#### [Work to do]
Put the lines from the one containing "Change language via English globe icon" through the one containing "coord(101,288)", inclusive, into a JSON list of strings with one string per line and no blank lines. Leave the pictures out of the answer.

Element lookup lines
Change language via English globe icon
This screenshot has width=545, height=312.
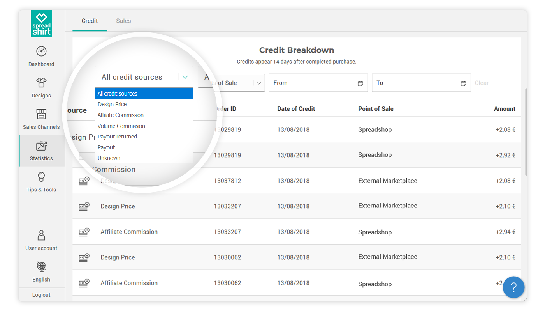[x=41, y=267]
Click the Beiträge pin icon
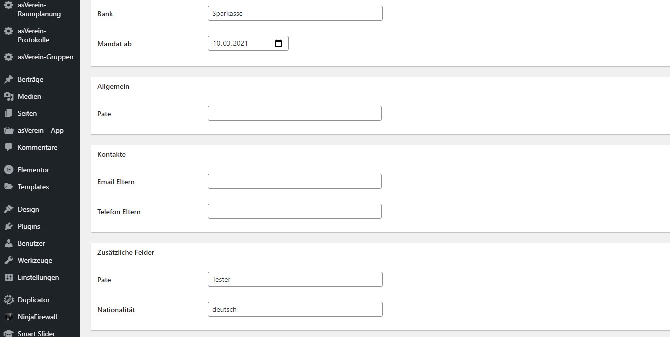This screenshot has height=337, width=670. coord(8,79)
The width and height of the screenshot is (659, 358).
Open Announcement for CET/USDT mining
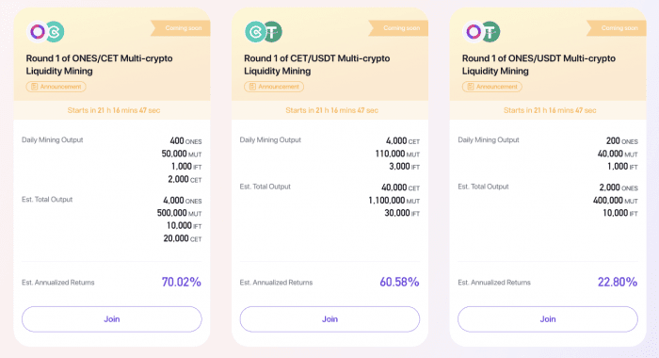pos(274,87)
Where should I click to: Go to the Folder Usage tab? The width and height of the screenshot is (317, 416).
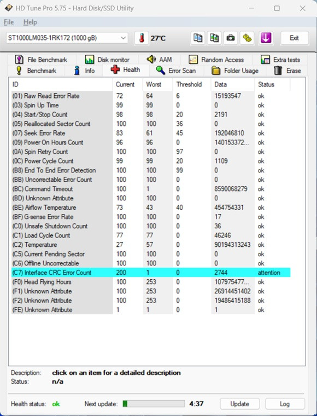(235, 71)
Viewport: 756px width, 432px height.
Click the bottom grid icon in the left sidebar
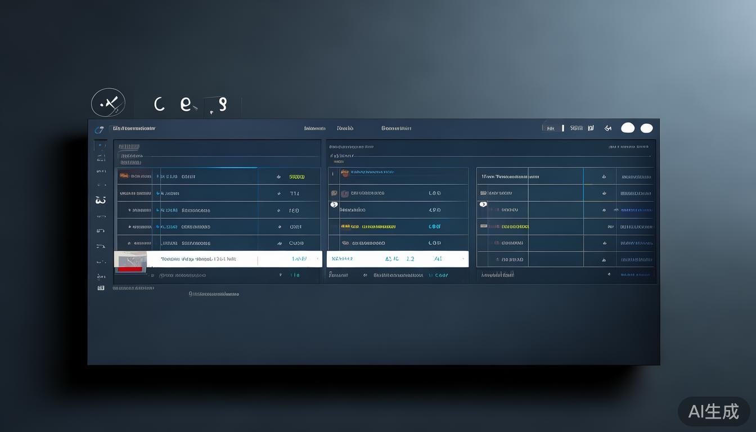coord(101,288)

...

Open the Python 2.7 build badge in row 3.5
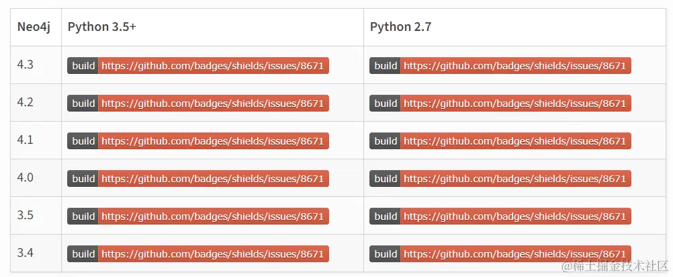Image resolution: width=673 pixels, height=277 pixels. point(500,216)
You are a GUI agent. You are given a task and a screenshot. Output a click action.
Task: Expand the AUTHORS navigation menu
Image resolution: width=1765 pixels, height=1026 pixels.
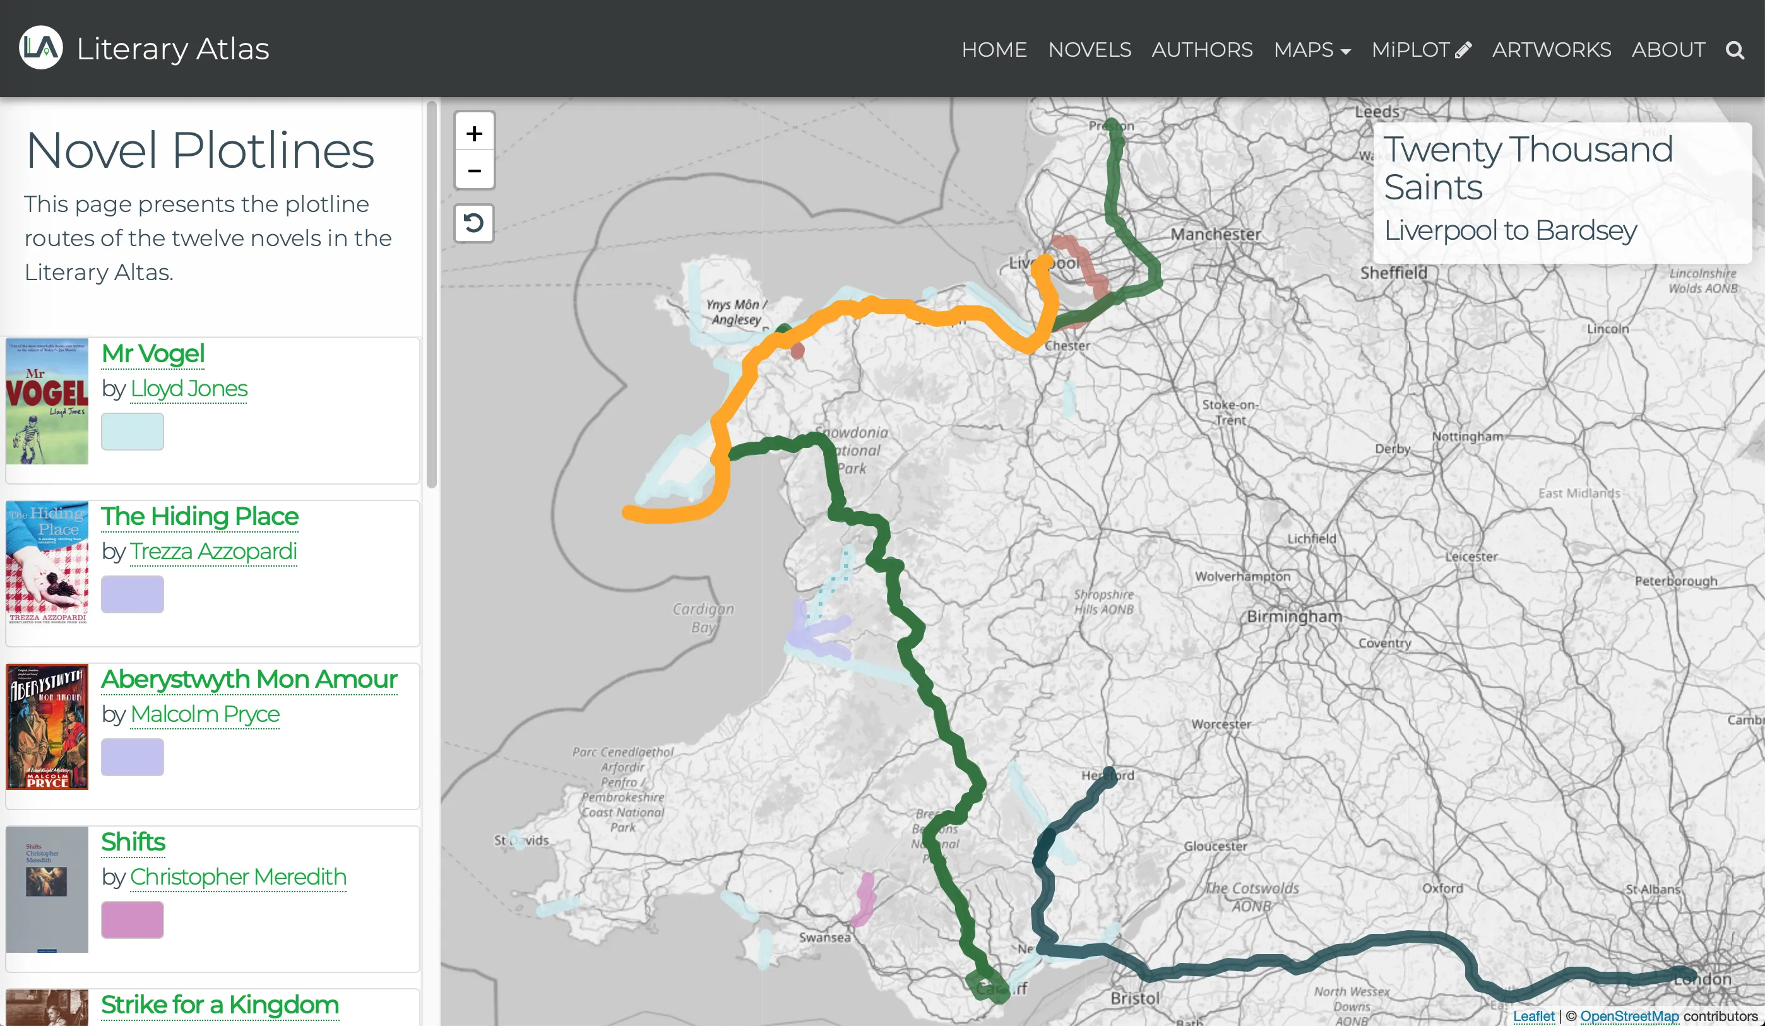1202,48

#### [Written answer]
[
  "Change language via English globe icon",
  "This screenshot has width=545, height=312.",
  "[x=41, y=267]",
  "Click the Beiträge pin icon",
  "This screenshot has height=337, width=670. coord(8,79)",
  "The width and height of the screenshot is (659, 358).",
  "Open Announcement for CET/USDT mining",
  "pos(274,87)",
  "Where should I click to: Go to the Folder Usage tab? The width and height of the screenshot is (317, 416).",
  "(235, 71)",
  "Viewport: 756px width, 432px height.",
  "Click the bottom grid icon in the left sidebar",
  "coord(101,288)"
]